Top of INFORMATION SHOWN

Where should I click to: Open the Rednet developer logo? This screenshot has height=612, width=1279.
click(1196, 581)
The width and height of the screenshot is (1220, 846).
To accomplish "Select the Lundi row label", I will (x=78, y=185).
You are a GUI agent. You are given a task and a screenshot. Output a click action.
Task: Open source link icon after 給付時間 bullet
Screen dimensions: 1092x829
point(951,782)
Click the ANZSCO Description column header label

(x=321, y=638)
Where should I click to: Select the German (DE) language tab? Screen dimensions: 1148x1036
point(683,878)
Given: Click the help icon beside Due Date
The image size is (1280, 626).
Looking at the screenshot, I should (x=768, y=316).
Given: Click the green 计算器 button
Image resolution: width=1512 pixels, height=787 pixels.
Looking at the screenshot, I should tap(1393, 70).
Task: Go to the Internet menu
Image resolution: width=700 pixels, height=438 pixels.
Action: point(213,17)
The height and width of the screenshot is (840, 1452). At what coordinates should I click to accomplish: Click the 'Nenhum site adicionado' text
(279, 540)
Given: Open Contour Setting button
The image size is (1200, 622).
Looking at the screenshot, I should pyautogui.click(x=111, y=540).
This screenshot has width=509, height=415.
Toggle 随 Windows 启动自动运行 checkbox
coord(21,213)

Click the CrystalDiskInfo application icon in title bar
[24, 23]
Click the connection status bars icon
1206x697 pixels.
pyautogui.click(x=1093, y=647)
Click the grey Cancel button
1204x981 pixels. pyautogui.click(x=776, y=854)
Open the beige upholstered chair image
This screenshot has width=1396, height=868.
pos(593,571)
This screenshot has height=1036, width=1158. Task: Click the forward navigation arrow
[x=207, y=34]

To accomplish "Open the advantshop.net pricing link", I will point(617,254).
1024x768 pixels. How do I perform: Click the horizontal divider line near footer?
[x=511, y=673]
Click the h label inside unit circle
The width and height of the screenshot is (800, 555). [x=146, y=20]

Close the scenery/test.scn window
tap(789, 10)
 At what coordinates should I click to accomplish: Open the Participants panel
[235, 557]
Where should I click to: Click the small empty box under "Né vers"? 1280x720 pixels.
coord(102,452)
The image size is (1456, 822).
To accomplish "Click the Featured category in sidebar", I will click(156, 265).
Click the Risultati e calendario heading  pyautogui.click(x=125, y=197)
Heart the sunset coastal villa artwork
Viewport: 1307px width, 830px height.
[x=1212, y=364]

Bottom of INFORMATION SHOWN

* [PROBLEM TO WORK ON] Restate every line of the data word for word.

* [ANSWER SPACE]
Where should I click to: Open the Rednet developer logo? This screenshot has height=612, width=1279.
click(1196, 581)
The width and height of the screenshot is (1220, 846).
To accomplish "Select the Lundi row label", I will (x=78, y=185).
You are a GUI agent. You are given a task and a screenshot. Output a click action.
Task: Open source link icon after 給付時間 bullet
Screen dimensions: 1092x829
point(951,782)
Click the ANZSCO Description column header label

(x=321, y=638)
Where should I click to: Select the German (DE) language tab? Screen dimensions: 1148x1036
point(683,878)
Given: Click the help icon beside Due Date
The image size is (1280, 626).
Looking at the screenshot, I should (x=768, y=316).
Given: Click the green 计算器 button
Image resolution: width=1512 pixels, height=787 pixels.
Looking at the screenshot, I should tap(1393, 70).
Task: Go to the Internet menu
Image resolution: width=700 pixels, height=438 pixels.
Action: point(213,17)
The height and width of the screenshot is (840, 1452). At what coordinates should I click to accomplish: Click the 'Nenhum site adicionado' text
(279, 540)
Given: Open Contour Setting button
The image size is (1200, 622).
Looking at the screenshot, I should pyautogui.click(x=111, y=540).
This screenshot has width=509, height=415.
Toggle 随 Windows 启动自动运行 checkbox
coord(21,213)

Click the CrystalDiskInfo application icon in title bar
[24, 23]
Click the connection status bars icon
1206x697 pixels.
pyautogui.click(x=1093, y=647)
Click the grey Cancel button
1204x981 pixels. pyautogui.click(x=776, y=854)
Open the beige upholstered chair image
This screenshot has width=1396, height=868.
pos(593,571)
This screenshot has height=1036, width=1158. Task: Click the forward navigation arrow
[x=207, y=34]

To accomplish "Open the advantshop.net pricing link", I will point(617,254).
1024x768 pixels. How do I perform: Click the horizontal divider line near footer?
[x=511, y=673]
Click the h label inside unit circle
The width and height of the screenshot is (800, 555). [x=146, y=20]

Close the scenery/test.scn window
tap(789, 10)
 At what coordinates should I click to accomplish: Open the Participants panel
[235, 557]
Where should I click to: Click the small empty box under "Né vers"? 1280x720 pixels.
coord(102,452)
The image size is (1456, 822).
To accomplish "Click the Featured category in sidebar", I will click(156, 265).
Click the Risultati e calendario heading  pyautogui.click(x=125, y=197)
Heart the sunset coastal villa artwork
Viewport: 1307px width, 830px height.
[x=1212, y=364]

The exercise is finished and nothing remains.